Rijk Zwaan Zaadteelt en Zaadhandel B.V. is a Dutch vegetable breeding and seed production company headquartered in De Lier in the province of South Holland. With a market share of 9%, Rijk Zwaan is the number four vegetable breeding company worldwide. The family-owned company breeds over 25 different types of vegetables, including lettuce, tomato, cucumber, bell pepper and cabbage.

History

Foundation and growth
The founder of the company, Mr Rijk Zwaan, came from a family of seed growers and seed traders living in the Dutch town of Enkhuizen, which evolved into a centre for the seed production industry in the late nineteenth century. In 1924 Zwaan opened a shop selling seeds on the street called Zwaanshals in Rotterdam. In order to select plants himself and hence gain more control over the seed quality, he arranged for his own seed production and breeding facilities to be built in Bergschenhoek in 1932. In the period following the Second World War, there was explosive growth in the horticulture sector. Westland, Zwaan's key sales area in the west of the Netherlands, became an important region for the production of vegetables in greenhouses. The company grew rapidly in the second half of the 20th century and the headquarters were moved to De Lier in Westland in 1970. In 1964 the first foreign subsidiary was set up, in Germany. From 1980 onwards the international market became increasingly important for the company and the number of facilities outside the Netherlands grew.

Management buyout
In 1986 the Zwaan family decided to sell their shares in the company to BP Nutrition because of a lack of successor within the family. BP Nutrition invested in Rijk Zwaan for the first two years, but the multinational then changed its strategy and put the organisation up for sale in 1989. The board of directors, employees and even customers vigorously opposed sale of the business to parties that wanted to dismantle or merge the breeding company. They wanted the company to remain intact and independent. With financial support from employees and the Cebeco-Handelsraad agricultural and horticultural cooperative, the board of directors succeeded in buying the company from BP Nutrition.
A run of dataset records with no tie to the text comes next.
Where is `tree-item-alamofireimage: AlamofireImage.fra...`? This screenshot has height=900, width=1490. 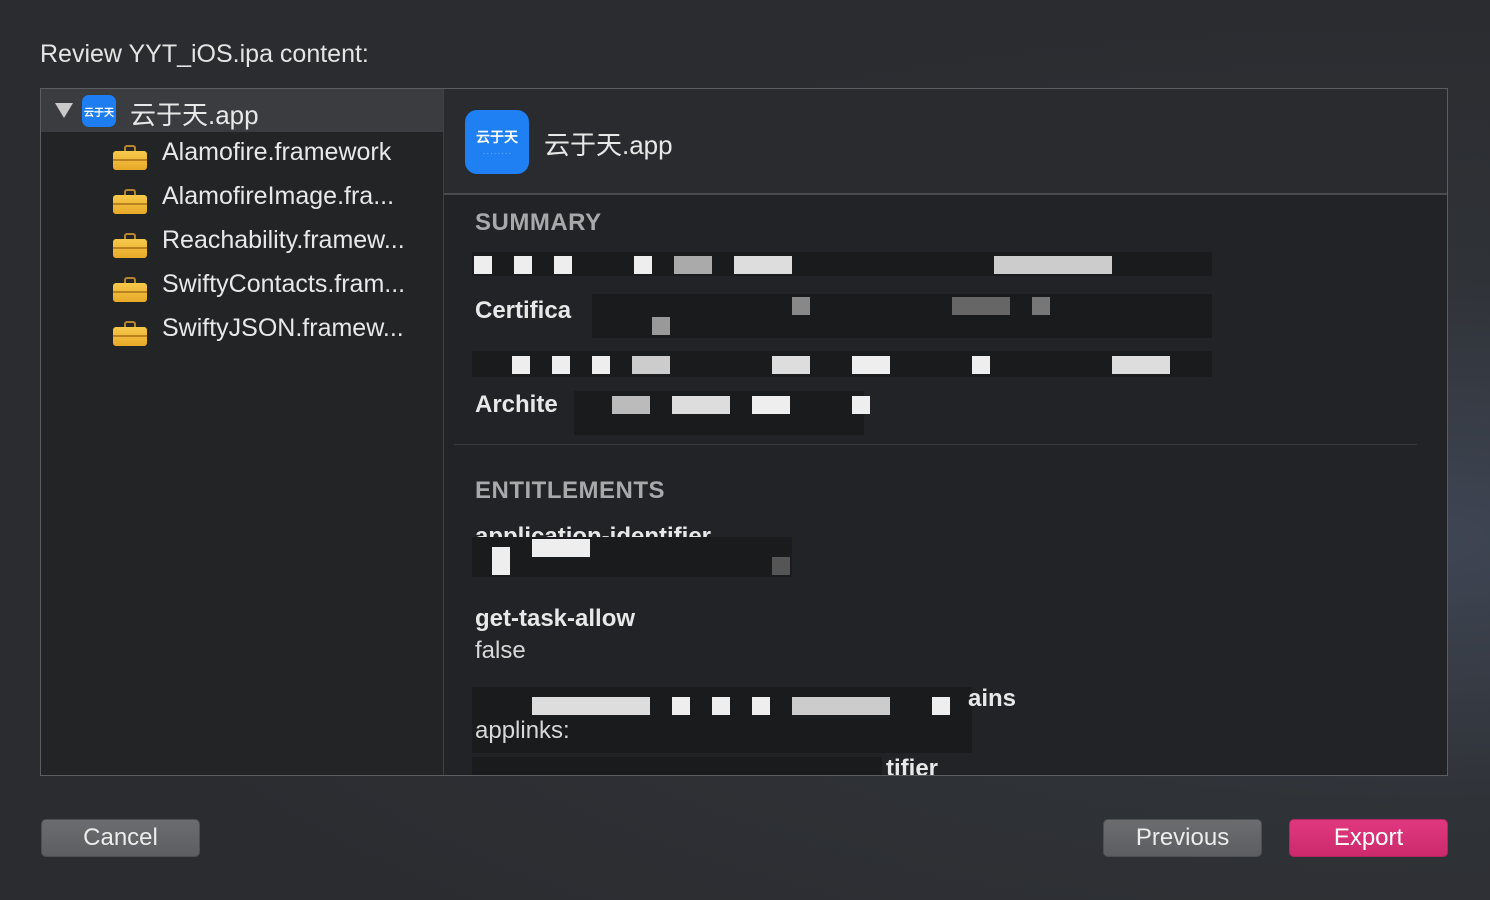 tree-item-alamofireimage: AlamofireImage.fra... is located at coordinates (242, 198). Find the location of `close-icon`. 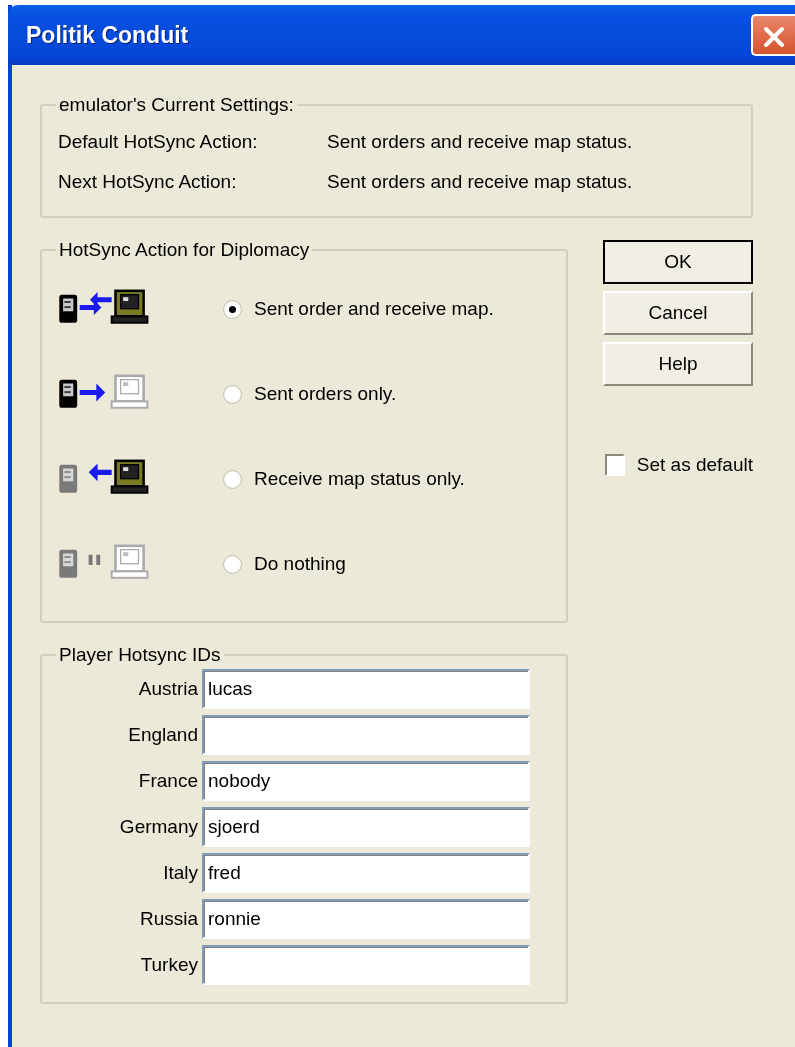

close-icon is located at coordinates (774, 36).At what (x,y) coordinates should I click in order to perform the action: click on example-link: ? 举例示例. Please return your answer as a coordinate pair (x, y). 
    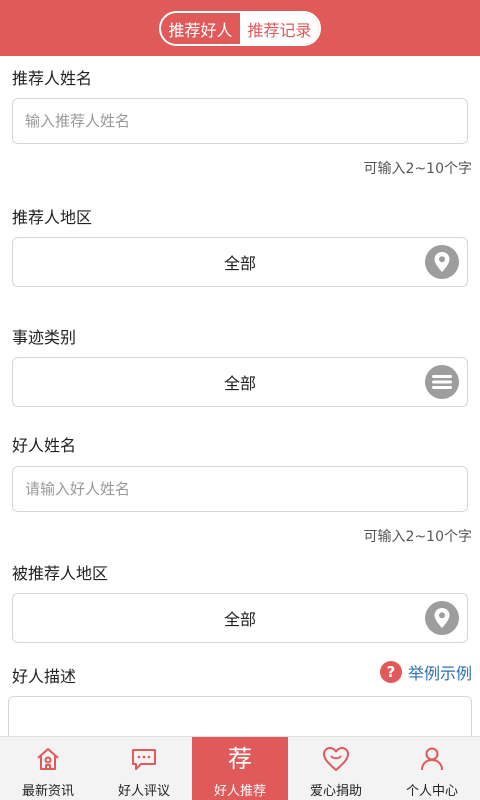
    Looking at the image, I should click on (426, 672).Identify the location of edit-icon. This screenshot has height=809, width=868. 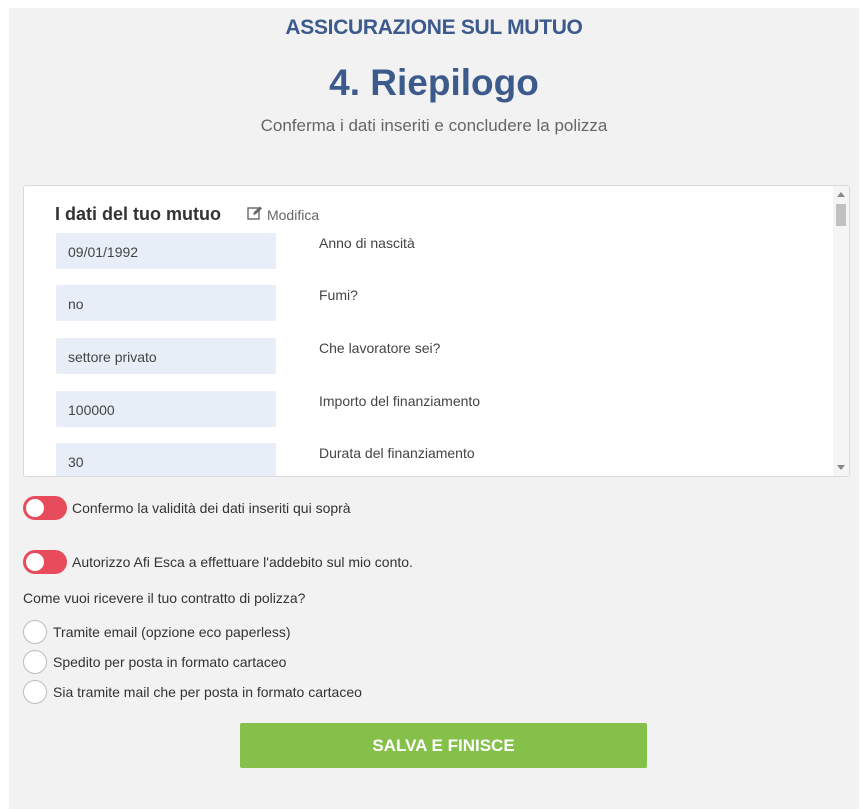
(257, 214).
Since the 1990s, the company's progress has been characterised by internationalisation and new technology. In 1989 the organisation became a shareholder in biotechnology company KeyGene. In 2004 the breeding company set up a second research facility in Fijnaart. Since 1989, Zwaan has opened an average of one new facility a year outside of the Netherlands.

Products

The Rijk Zwaan product portfolio mainly comprises fruit vegetables, leafy crops, root crops and cabbage types. Varieties of said crops are selected based on traits including flavour and texture, consistency, production value and health and nutritional values. The company breeds vegetables and sells the seeds produced from them.

Developing new varieties
The breeding of vegetable varieties is focused on crossing plants with usable traits and selecting the best offspring. To do this, the breeders make use of the diversity that nature has to offer in combination with market knowledge and modern technology. Much of the research in vegetable breeding is aimed at selecting offspring more precisely and working more efficiently. This facilitates the faster development of varieties with the traits demanded by the vegetable chain (growers, processors, traders and consumers) such as resistances. The growing conditions and sales markets for vegetables differ widely around the world, which makes it necessary to develop varieties that are specifically suitable for particular local production conditions and market situations. Rijk Zwaan does not develop varieties that are governed by regulations for genetically modified organisms (GMOs).

Seed production and logistics
Vegetable seeds are a natural product. They must be produced under ideal conditions and quality control is essential. The seeds that Rijk Zwaan produces around the world are shipped to the Netherlands for cleaning and checks of their purity, variety authenticity, seedborne diseases and germination vigour. Some seeds are also subjected to extra treatment, such as encapsulation - to make them easier to sow - or a coating against germination diseases.

Support and sales
The company sells seeds and shares its knowledge with customers. To assess whether crops are suitable for local conditions, the varieties are trialled in practice by growers around the world. By sharing knowledge about production techniques and product sales, Rijk Zwaan helps growers to improve their yields. This is especially the case for small, local growers in countries where vegetable production is still in its infancy. When advising growers, Rijk Zwaan collaborates with governments, NGOs and other (local) partners. The company also exchanges information with other partners in the vegetable chain, such as retailers, food manufacturing companies, vegetable processing companies and restaurants.